**Texte extrait**
━━━━━━━━━━
S'insurger contre les totalitarismes, les obscurantismes et les tentatives de déshumanisation, Prague, ses artistes et ses écrivains y veillent avec une farouche persévérance...

Au pied de la colline Petrin, le sculpteur Olbram Zoubek a eu la charge de rappeler l'horreur de la période communiste. Sa sculpture installe sur des marches une série d'hommes, dont le corps est de plus en plus déchiqueté. Elle est précédé par la mention, gravée dans le métal qui donne la mesure du mal : « 205 486 arrêtés, 248 exécutés, 170 938 exilés 4500 morts en prison, 327 morts en tentant de passer la frontière ».

Prague : mémorial des vicitimes du communisme -Olbram Zoubek


Dès 1964, la statue géante de Staline installée sur le sommet d'une colline a été déboulonnée. Elle a été remplacée par un métronome géant, visible de tout Prague, signé par Vratislav Kardel Novak. Symbole du rythme, du temps, des oscillations de la vie...et de la musique, si prisée à Prague. Ce n'est pas un hasard si Mozart, heureux de l'accueil qu'il avait reçu des Pragois, a donné au théâtre Narodni divaldo la première représentation de Don Giovanni.
━━━━━━━━━━
**À faire**
1 - D'après le texte sur Prague, qui a signé le métronome géant installé à la place de la statue de Staline ?
2 - Recopiez, s'il vous plaît, le passage du texte sur Prague qui va de « Dès 1964, la » jusqu'à « de Don Giovanni. ».
3 - Pour chacune des affirmations suivantes, indiquez par oui ou par non si elle concorde avec le texte sur Prague, en citant les mots qui tranchent. (a) La statue de Staline a été déboulonnée dès 1964. (b) La sculpture d'Olbram Zoubek se dresse au sommet de la colline Petrin. (c) Mozart a donné la première représentation de Don Giovanni au théâtre Narodni divaldo.

**Données enregistrées**
━━━━━━━━━━
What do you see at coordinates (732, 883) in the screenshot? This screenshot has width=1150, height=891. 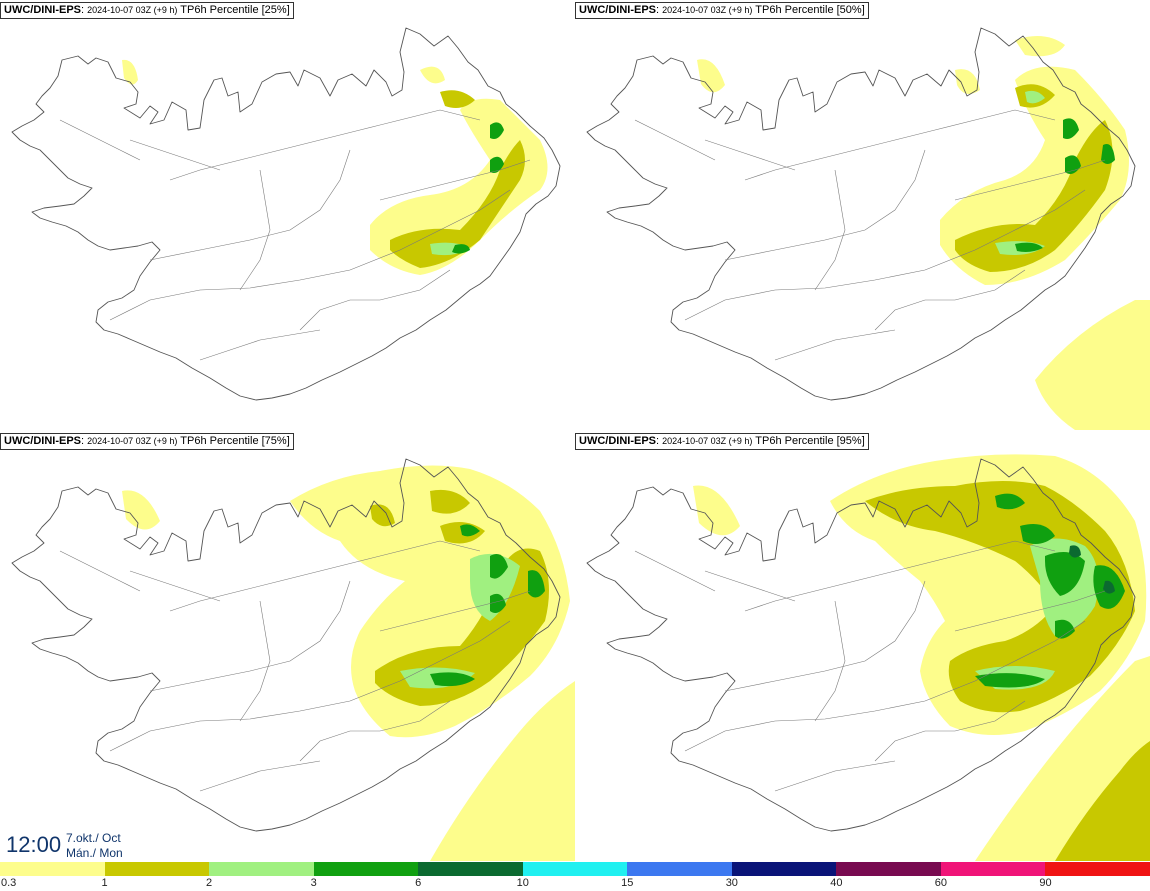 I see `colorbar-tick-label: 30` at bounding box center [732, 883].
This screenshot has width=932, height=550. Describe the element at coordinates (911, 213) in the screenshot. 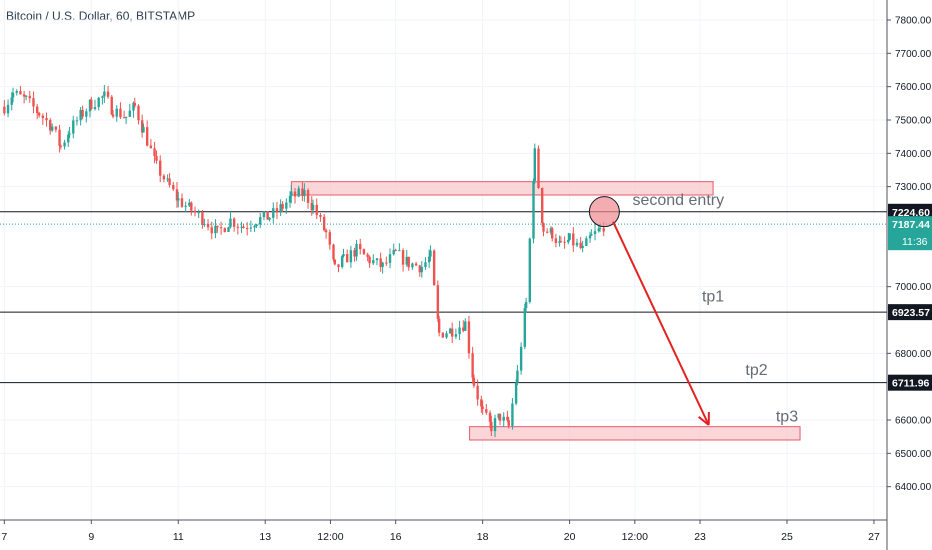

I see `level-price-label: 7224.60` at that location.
━━━━━━━━━━
**Réponses de l'exercice**
1 - Vratislav Kardel Novak.

2 -
Dès 1964, la statue géante de Staline installée sur le sommet d'une colline a été déboulonnée. Elle a été remplacée par un métronome géant, visible de tout Prague, signé par Vratislav Kardel Novak. Symbole du rythme, du temps, des oscillations de la vie...et de la musique, si prisée à Prague. Ce n'est pas un hasard si Mozart, heureux de l'accueil qu'il avait reçu des Pragois, a donné au théâtre Narodni divaldo la première représentation de Don Giovanni.

3 -
(a) Oui : « Dès 1964, la statue géante de Staline installée sur le sommet d'une colline a été déboulonnée ».
(b) Non : « Au pied de la colline Petrin, le sculpteur Olbram Zoubek a eu la charge de rappeler l'horreur de la période communiste ».
(c) Oui : « a donné au théâtre Narodni divaldo la première représentation de Don Giovanni ».